Page
Alperin, 242 F.Supp.2d at 694-95. It will be interesting to say the least to watch the district court struggle on remand to enforce its rulings against the Vatican. Based on my experience with litigation involving foreign nations, it will be just a matter of time until the State and Justice Departments are dragged into this case as the district court begins to reach out for evidence and witnesses and to exercise its power to enforce its orders.
Ill
No one could possibly be comfortable identifying a barrier to the relief sought by these plaintiffs, persons who suffered some of the most unspeakably grievous injuries to their lives and families. As Judge Reinhardt said in Deutsch, the Holocaust was “the most atrocious act ever perpetrated by a civilized (or uncivilized) people, an act unparalleled in history.” 324 F.3d at 704. Nevertheless, our courts are not the appropriate fora for redress. What the majority has unintentionally accomplished in *569embracing this case is nothing less than the wholesale creation of a World Court, an international tribunal with breathtaking and limitless jurisdiction to entertain the World’s failures, no matter where they happen, when they happen, to whom they happen, the identity of the wrongdoer, and the sovereignty of one of the parties. The consequences of this holding are overwhelming. I need go no deeper than Jhe third amended class action complaint to illustrate this point:
1. This is a civil action arising under customary international law and the laws of the United States of America on behalf of named Plaintiffs and a class of all Serbs, Jews, and former Soviet Union citizens (and their heirs and beneficiaries), who suffered physical, monetary and/or property losses including slave labor, due to the systematic and brutal extermination of Jews, Serbs, and Romani by the Nazi puppet Regime, The Independent State of Croatia (NDH) led by Pavelic’s Ustasha Regime, and as a result of the occupation of. the former Soviet Union by Croatian military forces in concert with their German occupation forces. This is an action against the Vatican Bank, Franciscan Order and Unknown Catholic Religious Orders, Croatian Liberation Movement (HOP), Swiss National Bank (SNB) and as yet unnamed recipients of Nazi and Ustasha Loot, Swiss, Austrian, Argentine, Spanish, Italian, Portuguese, and German banking institutions and California and other United States correspondent banks for their participation in and benefit from the Ustasha Regime’s acts of cruelty and violence.
2. Plaintiffs and their heirs and beneficiaries seek accounting, restitution, disgorgement, and to recover damages arising out of the participation of Defendants, Vatican Bank or Istituto Per Le Opere Di Religione (hereinafter referred to as IOR), the Franciscan Order (OFM) and Unknown Catholic Religious Orders, Croatian Liberation Movement (HOP), Swiss National Bank' (SNB), unknown recipients of Nazi and Ustasha-loot, and other banking institutions and correspondent banks and religious orders and organizations in a common scheme and course of conduct: (a) to profit from, both directly and indirectly, the inhumane and genocidal system instituted by the Nazi-directed Ustasha Regime in Croatia and territories subject to Croatian civil or military occupation upon those peoples that it viewed, not as human beings, but as subhuman according to Nazi and Ustasha ideology; (b) to obtain, accept, conceal, convert and profit from assets looted by the Ustasha Regime and deposited in, or liquidated through, the IOR, SNB, unnamed Doe Defendant Banks, and Franciscan Order during the ascendancy of the Ustasha Regime and following the demise of the Regime at the behest of the former Ustasha and Nazi leaders,through the offices of the Franciscan Order; and (c) to retain and convert assets deposited in their institutions by the Croatian Liberation Movement, Ustasha and/or the Franciscan Order and Unknown Catholic Religious Orders.

Things to do
A) Reproduce the opinion word for word between "Alperin, 242 F.Supp.2d" and "enforce its orders.", inclusive.
B) List each abbreviation the opinion gives in parentheses, with the name it stands for.
The lines after this point come from a separate source and have no connection to the opinion.

Source data
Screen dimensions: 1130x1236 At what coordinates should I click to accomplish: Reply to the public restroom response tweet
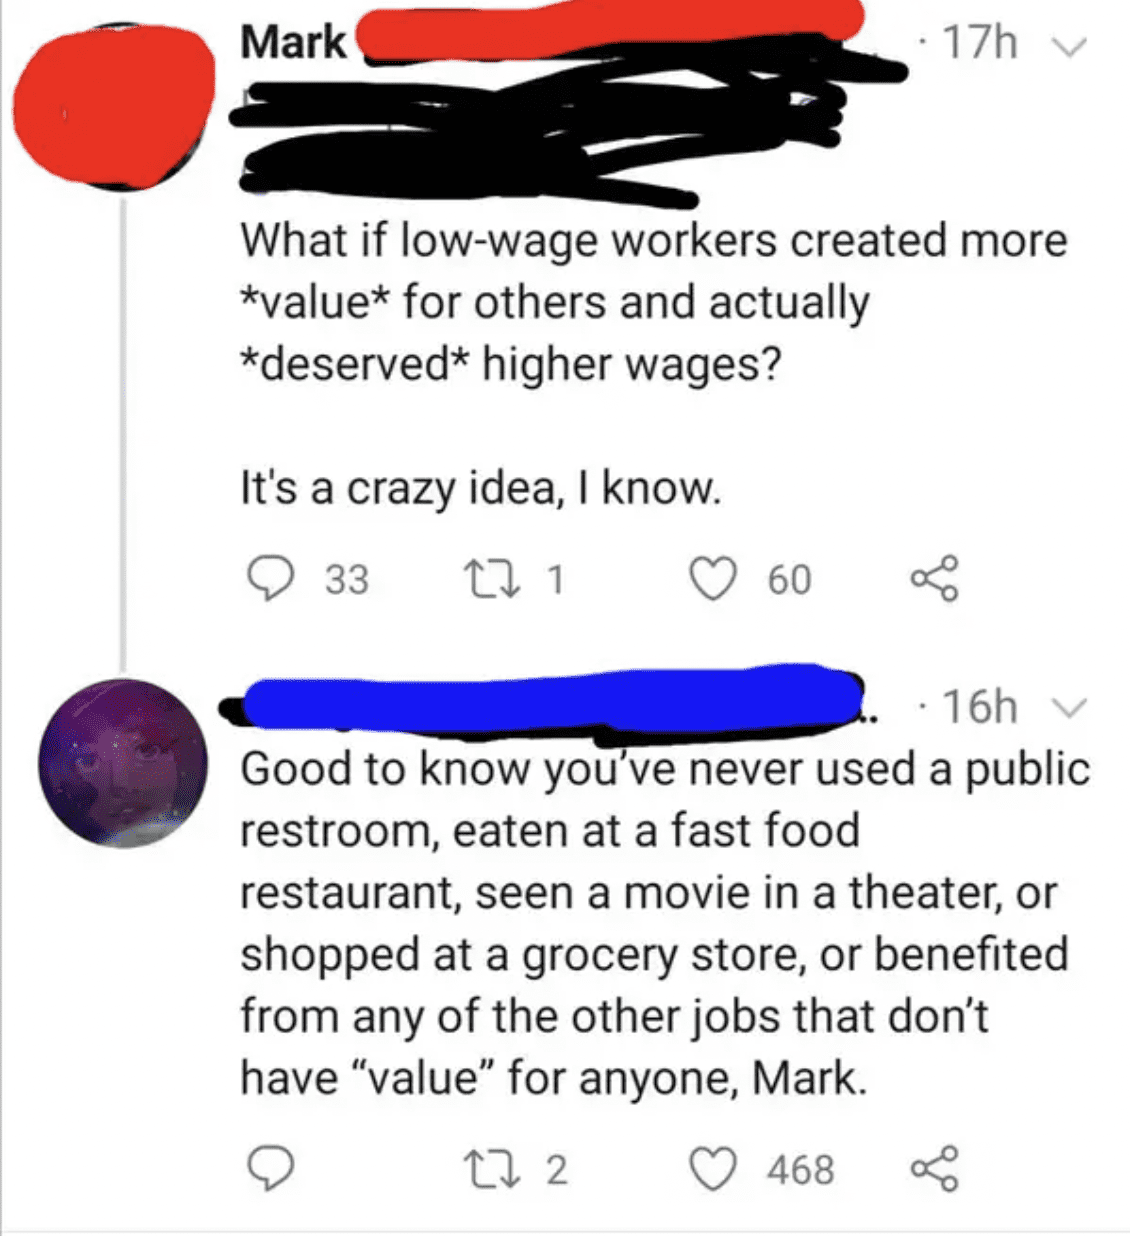(270, 1169)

Responses
A)
Alperin, 242 F.Supp.2d at 694-95. It will be interesting to say the least to watch the district court struggle on remand to enforce its rulings against the Vatican. Based on my experience with litigation involving foreign nations, it will be just a matter of time until the State and Justice Departments are dragged into this case as the district court begins to reach out for evidence and witnesses and to exercise its power to enforce its orders.

B)
NDH: The Independent State of Croatia
HOP: Croatian Liberation Movement
SNB: Swiss National Bank
IOR: Istituto Per Le Opere Di Religione (the Vatican Bank)
OFM: the Franciscan Order